The beginning of May always strikes such a strange pose. Why, just last week, on May 1, Miss Dish found herself caught between planets. Now, Miss Dish isn't one to lay all her fortunes on astrology, but she does recognize that sometimes gravity plays a trick or two.

Take the cruel hand of fate that guided organizers of the annual Chef's Night Out (this year renamed Taste of the Nation) to slate it for the first of May. This event, held for the past 12 years in our fair city, brings together the leaders of Portland's restaurant community to fight hunger. Held at the Performing Arts Center, the fund-raiser features many of the city's top restaurants, vintners and breweries offering tasty samples to people who pay $60 to $85 for the right to roam the halls with plate in hand. Unlike many charity events, this one gives 100 percent of ticket sales to its beneficiaries. This year the Oregon Food Bank, Sisters of the Road Cafe, St. Vincent de Paul's Food Train and Klamath and Lake Counties Food Bank will get some dough from the shindig. Last year the event raked in $66,500 and was filled to the gills with people delicately attempting to stuff their faces. But things were different this year.

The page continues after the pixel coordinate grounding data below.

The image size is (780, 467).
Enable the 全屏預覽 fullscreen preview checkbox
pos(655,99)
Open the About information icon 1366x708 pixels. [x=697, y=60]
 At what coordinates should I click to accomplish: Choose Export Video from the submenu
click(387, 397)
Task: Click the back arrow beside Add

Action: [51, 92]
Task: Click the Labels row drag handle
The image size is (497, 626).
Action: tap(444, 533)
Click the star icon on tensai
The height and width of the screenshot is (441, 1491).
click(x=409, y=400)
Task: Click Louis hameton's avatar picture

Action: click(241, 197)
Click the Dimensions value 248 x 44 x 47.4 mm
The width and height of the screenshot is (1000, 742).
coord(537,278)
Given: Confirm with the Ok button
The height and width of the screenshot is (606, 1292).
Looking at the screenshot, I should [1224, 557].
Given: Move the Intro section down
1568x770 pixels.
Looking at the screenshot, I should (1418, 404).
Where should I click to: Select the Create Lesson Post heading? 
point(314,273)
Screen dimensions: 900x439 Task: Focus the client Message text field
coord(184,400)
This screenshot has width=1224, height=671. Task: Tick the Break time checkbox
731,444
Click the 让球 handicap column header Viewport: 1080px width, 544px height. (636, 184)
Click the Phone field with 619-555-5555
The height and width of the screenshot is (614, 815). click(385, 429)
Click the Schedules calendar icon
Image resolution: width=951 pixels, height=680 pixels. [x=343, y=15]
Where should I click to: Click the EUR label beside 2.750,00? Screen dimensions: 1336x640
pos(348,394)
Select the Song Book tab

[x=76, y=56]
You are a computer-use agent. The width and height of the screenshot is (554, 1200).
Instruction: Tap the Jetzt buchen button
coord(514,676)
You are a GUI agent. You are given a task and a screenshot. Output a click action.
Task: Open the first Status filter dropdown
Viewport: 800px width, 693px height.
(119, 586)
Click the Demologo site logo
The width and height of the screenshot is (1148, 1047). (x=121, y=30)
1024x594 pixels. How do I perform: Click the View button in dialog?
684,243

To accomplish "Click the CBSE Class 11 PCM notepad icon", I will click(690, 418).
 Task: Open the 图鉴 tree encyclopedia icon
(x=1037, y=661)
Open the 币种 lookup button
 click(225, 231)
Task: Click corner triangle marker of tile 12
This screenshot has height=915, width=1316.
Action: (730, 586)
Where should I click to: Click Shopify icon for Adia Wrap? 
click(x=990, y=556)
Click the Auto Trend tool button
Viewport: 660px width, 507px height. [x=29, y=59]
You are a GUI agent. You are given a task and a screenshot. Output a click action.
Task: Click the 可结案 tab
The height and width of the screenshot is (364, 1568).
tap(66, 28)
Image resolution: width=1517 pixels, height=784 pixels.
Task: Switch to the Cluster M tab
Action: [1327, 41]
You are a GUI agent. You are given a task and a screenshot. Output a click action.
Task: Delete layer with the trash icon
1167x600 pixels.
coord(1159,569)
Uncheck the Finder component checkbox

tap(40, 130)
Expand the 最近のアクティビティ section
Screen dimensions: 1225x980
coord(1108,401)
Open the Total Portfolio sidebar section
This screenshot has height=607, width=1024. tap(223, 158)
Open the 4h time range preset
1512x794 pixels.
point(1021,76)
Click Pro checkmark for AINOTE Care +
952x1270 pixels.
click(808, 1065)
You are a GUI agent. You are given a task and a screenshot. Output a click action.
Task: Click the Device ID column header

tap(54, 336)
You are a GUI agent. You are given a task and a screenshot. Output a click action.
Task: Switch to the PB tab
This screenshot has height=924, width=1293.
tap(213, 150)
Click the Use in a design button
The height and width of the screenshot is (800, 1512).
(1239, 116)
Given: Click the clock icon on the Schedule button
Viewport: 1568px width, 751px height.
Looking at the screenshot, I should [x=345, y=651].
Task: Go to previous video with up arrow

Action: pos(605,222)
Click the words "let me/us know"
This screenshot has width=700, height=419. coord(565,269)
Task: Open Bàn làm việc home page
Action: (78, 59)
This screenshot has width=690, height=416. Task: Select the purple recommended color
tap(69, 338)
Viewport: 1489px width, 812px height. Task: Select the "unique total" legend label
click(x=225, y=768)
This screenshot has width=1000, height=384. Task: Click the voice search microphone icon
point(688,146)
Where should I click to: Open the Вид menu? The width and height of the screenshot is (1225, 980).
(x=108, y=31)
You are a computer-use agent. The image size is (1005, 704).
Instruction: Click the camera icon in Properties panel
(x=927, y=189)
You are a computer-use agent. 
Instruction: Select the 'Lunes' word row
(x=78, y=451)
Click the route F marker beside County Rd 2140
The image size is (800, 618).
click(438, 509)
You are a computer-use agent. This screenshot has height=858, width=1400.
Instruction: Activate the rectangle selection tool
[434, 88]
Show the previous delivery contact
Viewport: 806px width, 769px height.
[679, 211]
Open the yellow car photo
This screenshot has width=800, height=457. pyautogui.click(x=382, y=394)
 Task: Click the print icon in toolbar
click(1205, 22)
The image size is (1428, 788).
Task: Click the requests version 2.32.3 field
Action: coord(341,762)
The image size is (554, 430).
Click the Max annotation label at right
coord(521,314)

Miss Dish was waiting for her Taste of the Nation escort to arrive when she was swept up in a crowd of people rakishly dressed in black with bandanas tied smartly about their faces. They were chanting slogans and singing songs about helping the working poor. As a former cheerleader, Miss Dish is a sucker for a rhyming couplet and jauntily joined the group. While there was no pole with streamers to help celebrate this May Day, people were certainly dancing. It was nice of the police to block off the streets like they did, but when Miss Dish finally made it over to Taste of the Nation, she could see that this impromptu street party had made it difficult for anyone arriving at the event by car. While last year there were lines wrapped around the sides of the building, this year there was hardly a line at all. "I thought it was a funny juxtaposition," said Bruce Fishback, who owns Bread & Ink Cafe and was offering marjolaine cake to all takers. "People are protesting hunger outside while this event inside was designed to help hungry people." Event chairwoman Lori Casebeer almost didn't make it to the event because all streets leading there were cut off; she chucked her car and walked. Casebeer says that even though the final tallies aren't in, she doesn't think Taste of the Nation reached its goal of $100,000. "We usually sell 200 'day of' tickets and I don't think we even sold 100," she says. "The protests prevented a lot of that traffic." Still, even though the beneficiaries might not get all the cash they had hoped for, the riders of St. Vincent de Paul's Food Train (this organization redistributes surplus food from restaurants to people in need) got lucky--all the leftovers went to them.